- **REQUIRED TASK**:
Pull out each line of the records below that contains the word "blue".
## BEGIN
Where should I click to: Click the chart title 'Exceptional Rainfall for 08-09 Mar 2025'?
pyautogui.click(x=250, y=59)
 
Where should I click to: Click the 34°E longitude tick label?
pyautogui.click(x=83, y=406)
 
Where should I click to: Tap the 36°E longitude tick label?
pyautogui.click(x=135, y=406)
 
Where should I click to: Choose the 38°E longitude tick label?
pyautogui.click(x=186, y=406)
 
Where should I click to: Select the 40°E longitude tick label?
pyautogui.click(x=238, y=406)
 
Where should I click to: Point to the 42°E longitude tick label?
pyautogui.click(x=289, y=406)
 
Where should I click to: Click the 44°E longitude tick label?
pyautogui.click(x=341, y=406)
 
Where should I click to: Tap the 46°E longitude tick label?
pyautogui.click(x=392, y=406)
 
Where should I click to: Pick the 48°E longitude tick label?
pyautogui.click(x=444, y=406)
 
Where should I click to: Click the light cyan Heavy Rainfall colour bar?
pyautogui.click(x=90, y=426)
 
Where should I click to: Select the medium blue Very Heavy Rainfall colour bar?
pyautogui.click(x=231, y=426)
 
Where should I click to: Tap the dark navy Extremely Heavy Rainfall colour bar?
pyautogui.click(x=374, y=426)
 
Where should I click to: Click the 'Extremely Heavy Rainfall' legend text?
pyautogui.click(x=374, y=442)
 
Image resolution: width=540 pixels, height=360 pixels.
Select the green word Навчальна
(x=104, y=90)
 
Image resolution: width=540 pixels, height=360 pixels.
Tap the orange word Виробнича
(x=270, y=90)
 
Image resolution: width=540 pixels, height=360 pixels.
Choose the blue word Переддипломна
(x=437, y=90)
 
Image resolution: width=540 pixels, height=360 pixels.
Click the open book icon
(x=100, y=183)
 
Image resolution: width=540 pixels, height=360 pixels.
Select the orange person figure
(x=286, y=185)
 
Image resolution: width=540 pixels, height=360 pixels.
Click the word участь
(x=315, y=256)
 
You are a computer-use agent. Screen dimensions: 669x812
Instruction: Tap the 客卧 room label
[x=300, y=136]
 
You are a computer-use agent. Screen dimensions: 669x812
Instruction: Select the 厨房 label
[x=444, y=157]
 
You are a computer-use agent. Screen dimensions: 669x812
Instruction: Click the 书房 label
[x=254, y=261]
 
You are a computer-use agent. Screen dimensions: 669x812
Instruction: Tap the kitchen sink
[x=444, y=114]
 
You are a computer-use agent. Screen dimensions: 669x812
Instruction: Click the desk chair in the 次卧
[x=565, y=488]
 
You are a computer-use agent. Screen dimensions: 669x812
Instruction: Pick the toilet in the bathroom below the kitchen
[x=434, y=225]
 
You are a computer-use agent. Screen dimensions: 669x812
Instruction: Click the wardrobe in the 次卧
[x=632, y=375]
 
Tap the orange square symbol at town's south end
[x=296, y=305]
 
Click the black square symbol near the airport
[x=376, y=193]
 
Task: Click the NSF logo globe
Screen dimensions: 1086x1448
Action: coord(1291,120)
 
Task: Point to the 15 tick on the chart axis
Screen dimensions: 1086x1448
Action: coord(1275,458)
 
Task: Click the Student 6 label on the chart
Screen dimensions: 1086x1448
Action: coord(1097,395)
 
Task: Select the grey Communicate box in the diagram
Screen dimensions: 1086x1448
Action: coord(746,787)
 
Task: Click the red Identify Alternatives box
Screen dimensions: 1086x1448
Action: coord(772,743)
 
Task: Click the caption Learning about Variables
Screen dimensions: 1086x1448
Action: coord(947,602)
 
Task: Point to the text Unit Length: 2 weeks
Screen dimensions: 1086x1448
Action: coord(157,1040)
## END
- **TASK RESPONSE**:
Where should I click to: Select the medium blue Very Heavy Rainfall colour bar?
Choose the blue word Переддипломна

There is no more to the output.